Area Between Hyperbola and its Tangent Lines

Question

Draw tangent lines from point $\left(\frac{3}{5},0\right)$ on a hyperbola $x^2-y^2=1$ and then find the area defined by these tangent lines and a hyperbola.

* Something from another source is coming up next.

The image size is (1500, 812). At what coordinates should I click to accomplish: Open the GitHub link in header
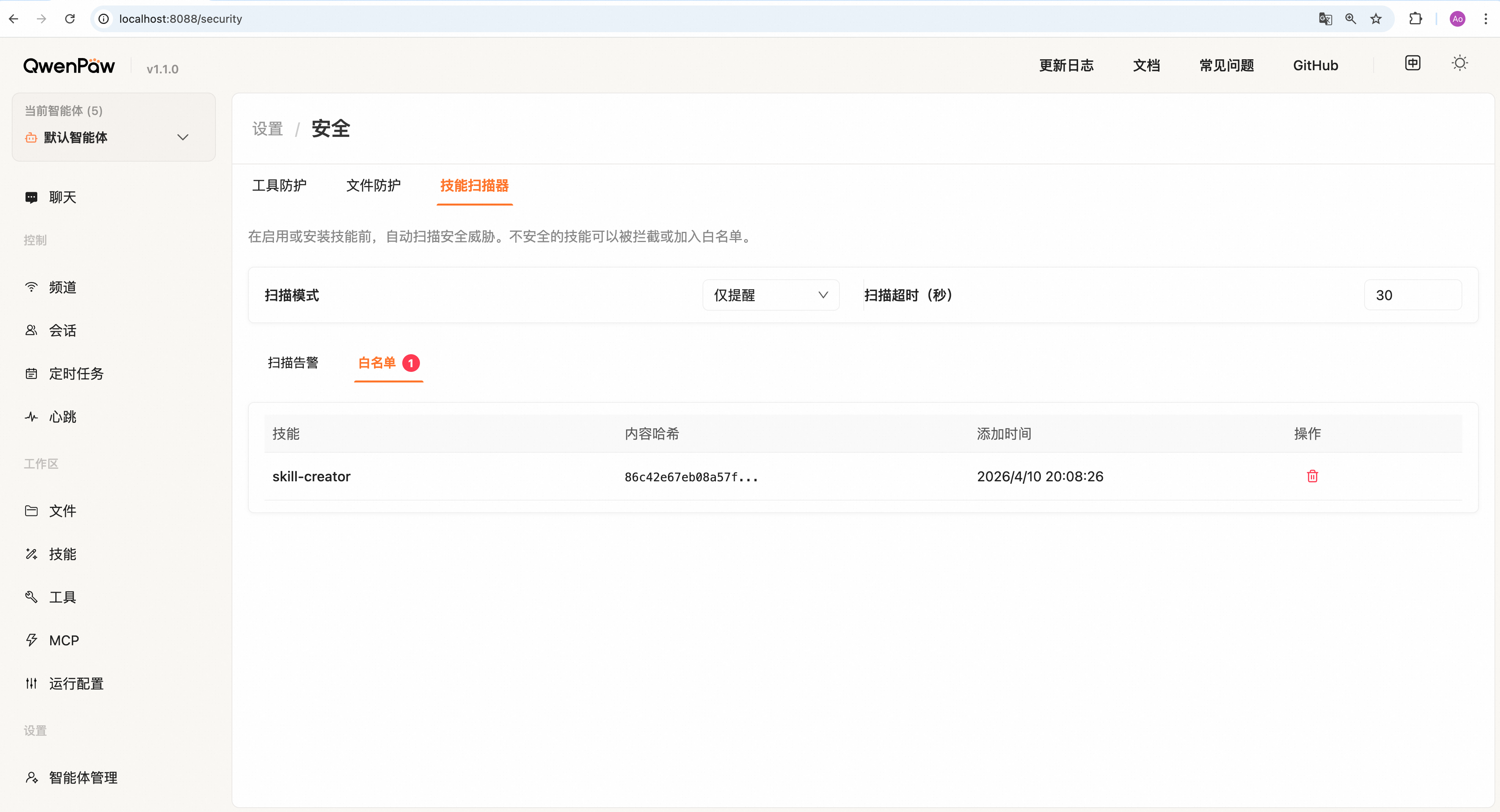coord(1316,66)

Using some basic analytic geometry we can find that these lines are $t_1:y=\frac{-5}{4}x+\frac{3}{4}$ and $t_2:y=\frac{5}{4}x-\frac{3}{4}$. They intersect with hyperbola at points $x_1=\frac{5}{3}$ and $x_2=\frac{-5}{3}$. This is graphical representation:

We can see that part below $x$-axis is the same area as the one above it. So to find the total area we can just find the upper part and multiply it by $2$. So I did the following: $$P=2\left(\int_{\frac{3}{5}}^{\frac{5}{3}}{\frac{5}{4}x-\frac{3}{4}dx}-\int_{1}^{\frac{5}{3}}{\sqrt{x^2-1}dx}\right)$$ But this doesn't yield the correct solution, which is $\ln{3}-\frac{8}{9}\approx0.2097$. What am I doing wrong here? How to correctly do this? Can this be done using the form of equation in which $x=a\cosh{t}$ and $y=a\sinh{t}$ and if so, then how?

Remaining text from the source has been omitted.